Validating Multiple Rules against Multiple Data Files

Guard is purpose-built for policy definition and evaluation on structured JSON- and YAML- formatted data. For better maintainability of rules, rule authors can write rules into multiple files and section them however they see fit and still be able to validate multiple rule files against a data file or multiple data files. The cfn-guard validate command can take a directory of files for the --data and --rules options. More information can be found in the cfn-guard README.

cfn-guard validate --data /path/to/dataDirectory --rules /path/to/ruleDirectory

Where /path/to/dataDirectory has one or more data files and /path/to/ruleDirectory has one or more rules files.

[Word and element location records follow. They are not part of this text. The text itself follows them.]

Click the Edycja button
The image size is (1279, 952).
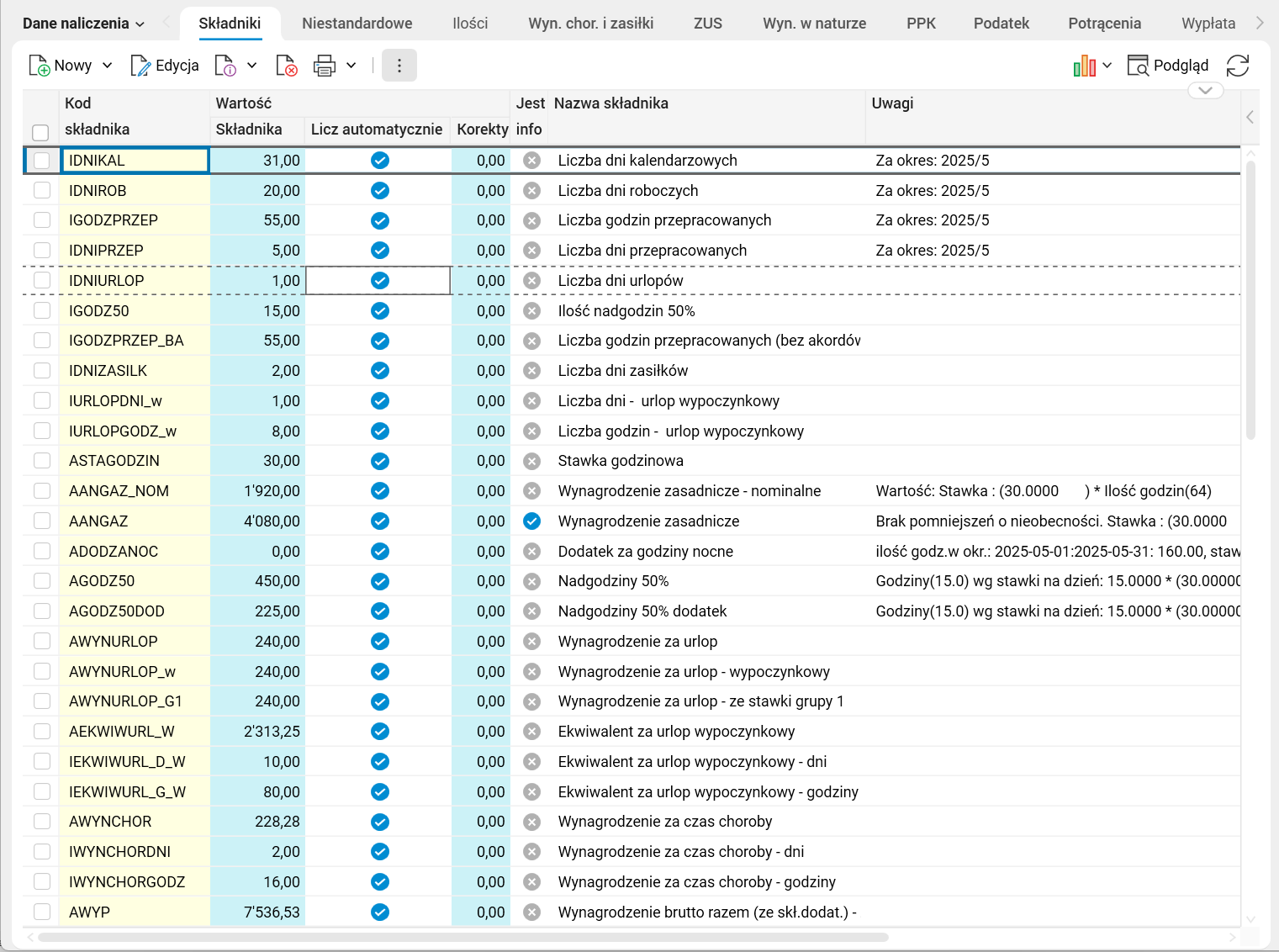[166, 66]
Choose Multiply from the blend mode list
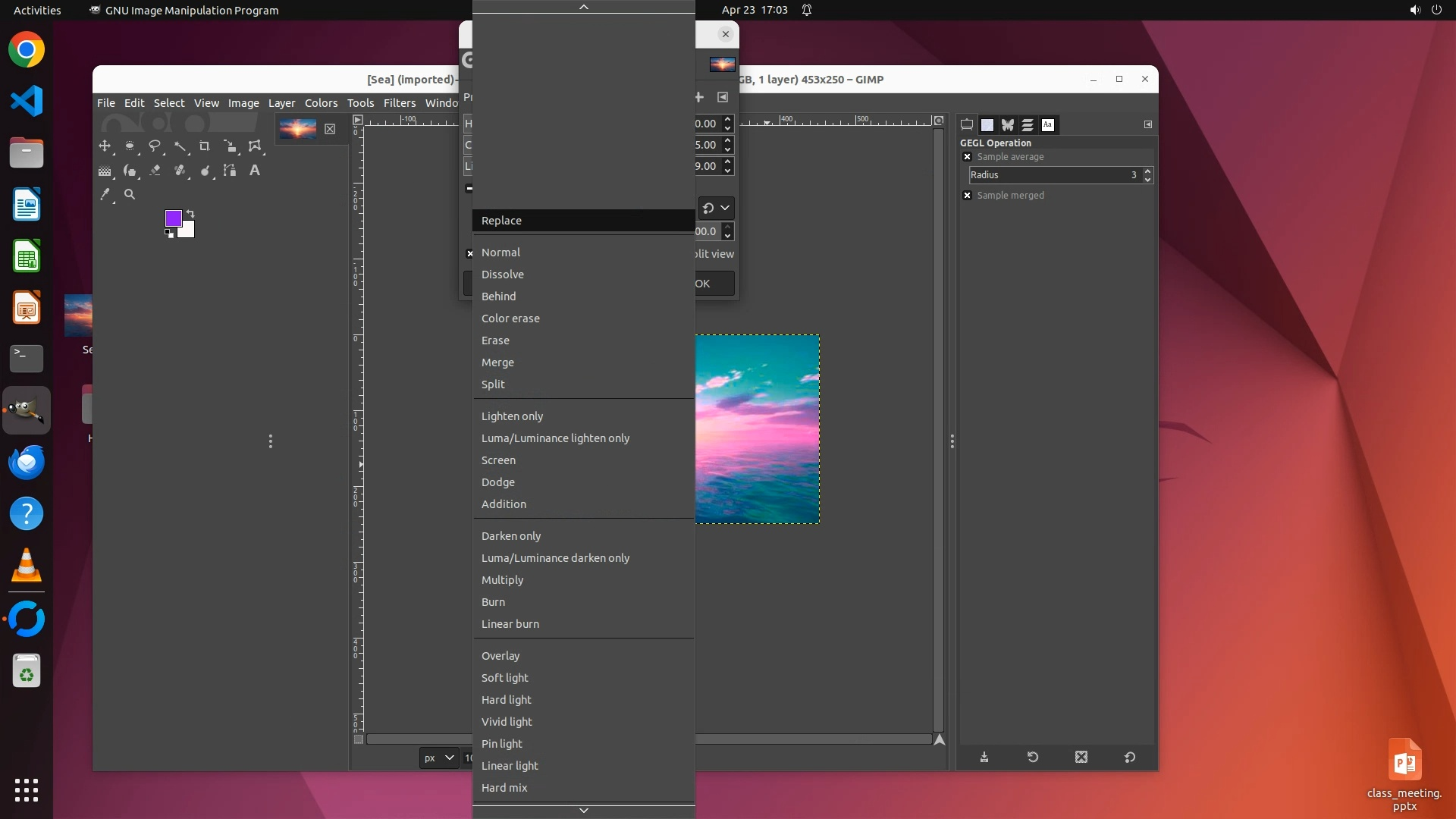This screenshot has height=819, width=1456. coord(502,580)

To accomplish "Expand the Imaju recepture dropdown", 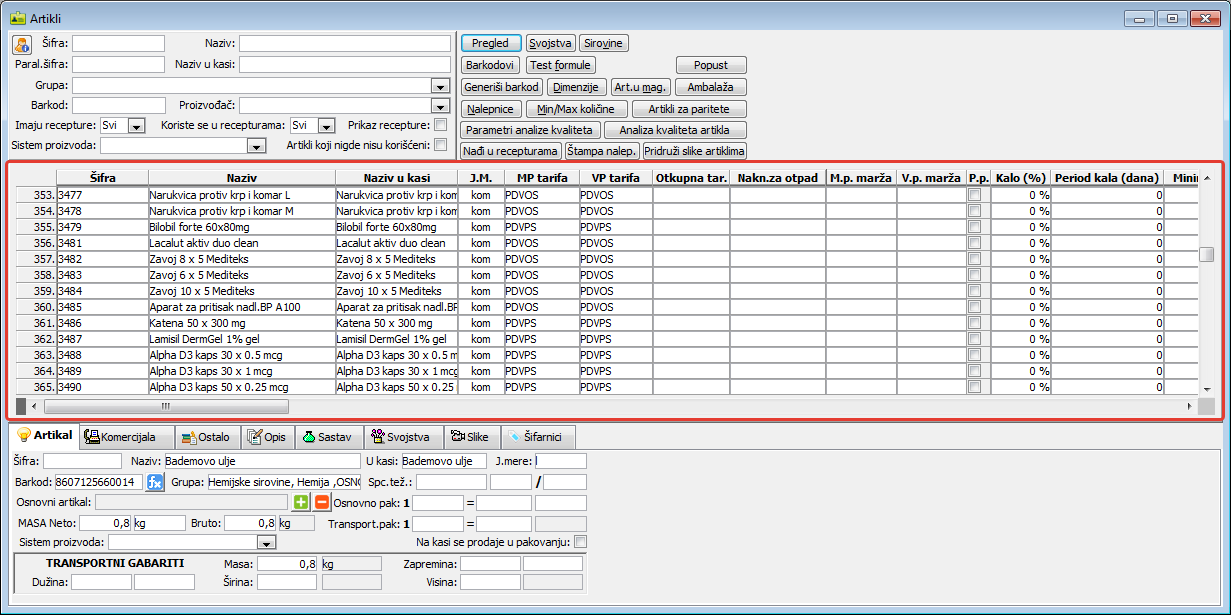I will tap(137, 126).
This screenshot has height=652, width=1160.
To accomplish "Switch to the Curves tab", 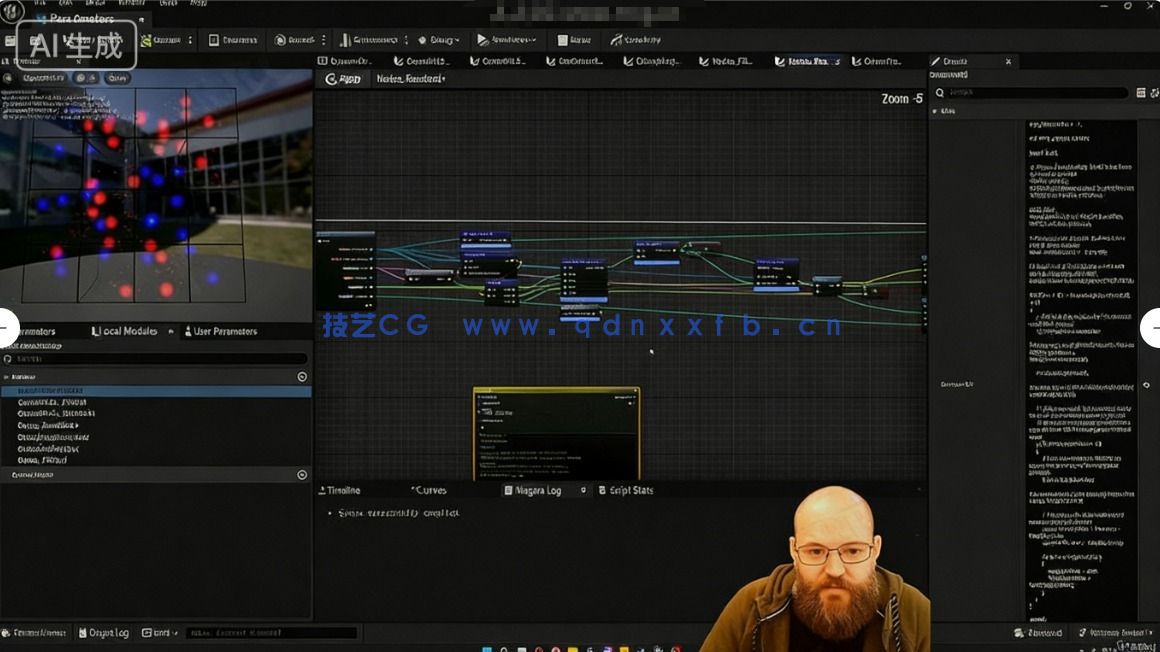I will coord(430,490).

Consider you are writing rules to check if various resources defined in multiple CloudFormation templates have appropriate property assignments which guarantees encryption at rest. For ease of searchability and maintainability you can decide to have rules for checking encryption at rest in each resource in separate files, e.g. s3_bucket_encryption.guard, ec2_volume_encryption.guard, rds_dbinstance_encryption.guard and so on all inside one directory, ~/GuardRules/encryption_at_rest. You have all your CloudFormation templates that you need to validate under ~/CloudFormation/templates. The command will be as follows:

cfn-guard validate --data ~/CloudFormation/templates --rules ~/GuardRules/encryption_at_rest

We are currently working on a feature which might offer rule reusability across multiple files. More details to come as we make progress on the feature.